▶ _What the task requires_
Please copy the lines of the records below word for word, leaving out the pictures.

▶ _Materials provided_
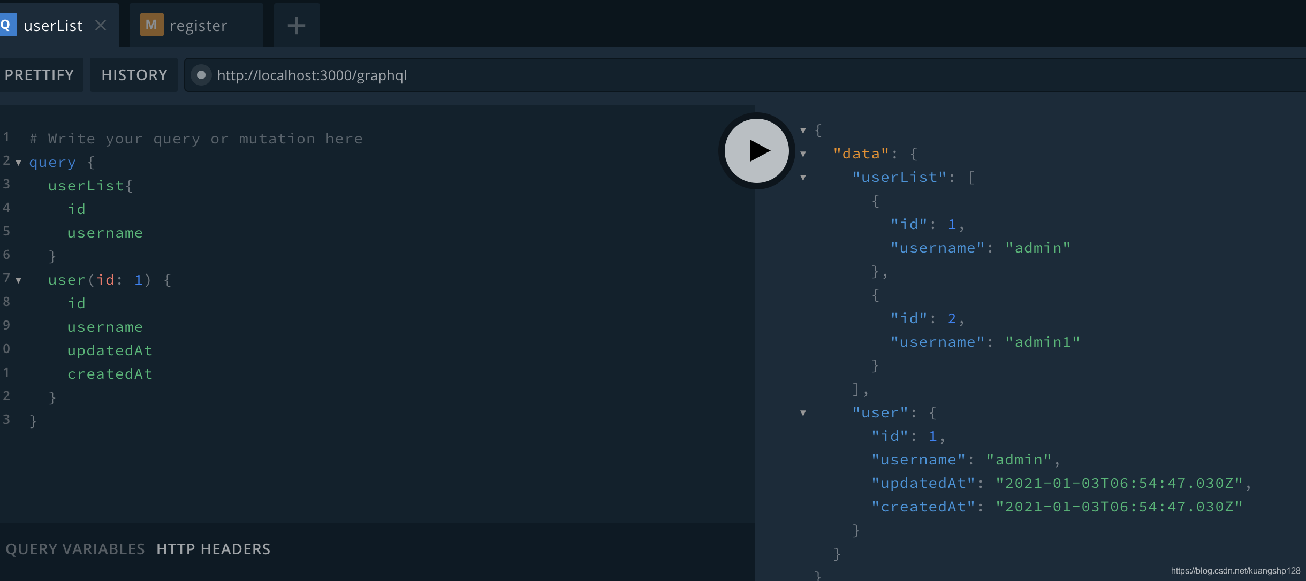Select the userList tab
The height and width of the screenshot is (581, 1306).
(53, 26)
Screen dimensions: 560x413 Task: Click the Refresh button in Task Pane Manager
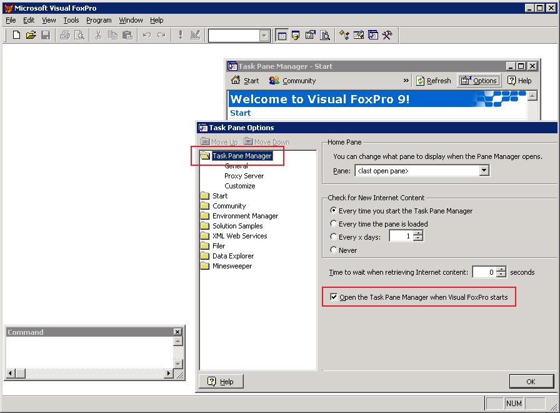[x=434, y=80]
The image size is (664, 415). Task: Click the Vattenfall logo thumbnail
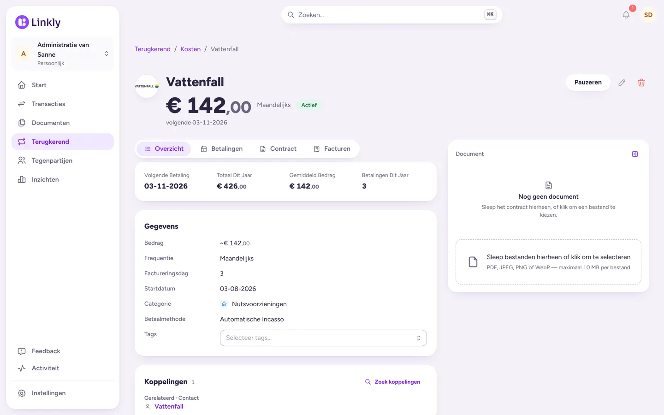coord(147,86)
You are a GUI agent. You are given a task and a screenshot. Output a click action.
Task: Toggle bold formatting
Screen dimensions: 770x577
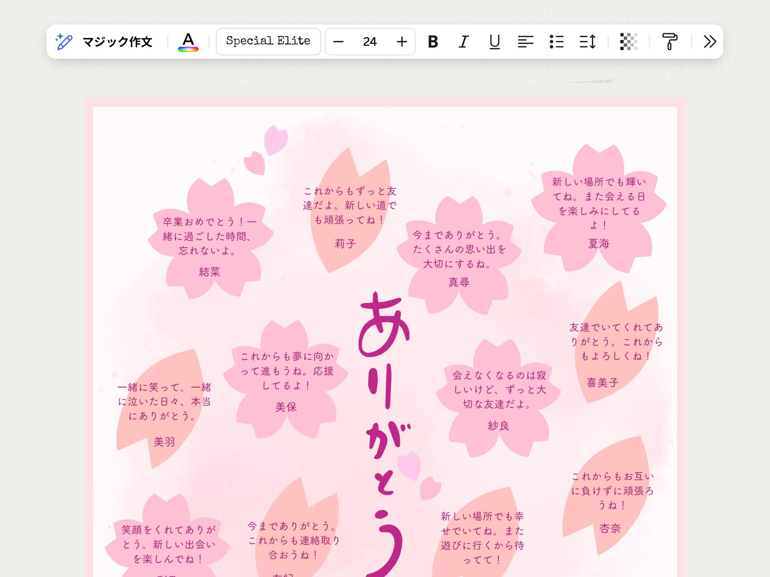pos(433,42)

▶ _Correct output_
Select the userList tab
The height and width of the screenshot is (581, 1306).
(53, 26)
Screen dimensions: 560x413 Task: Click the Refresh button in Task Pane Manager
[x=434, y=80]
The image size is (664, 415). Task: Click the Vattenfall logo thumbnail
coord(147,86)
You are a GUI agent. You are given a task and a screenshot. Output a click action.
Task: Toggle bold formatting
Screen dimensions: 770x577
pos(433,42)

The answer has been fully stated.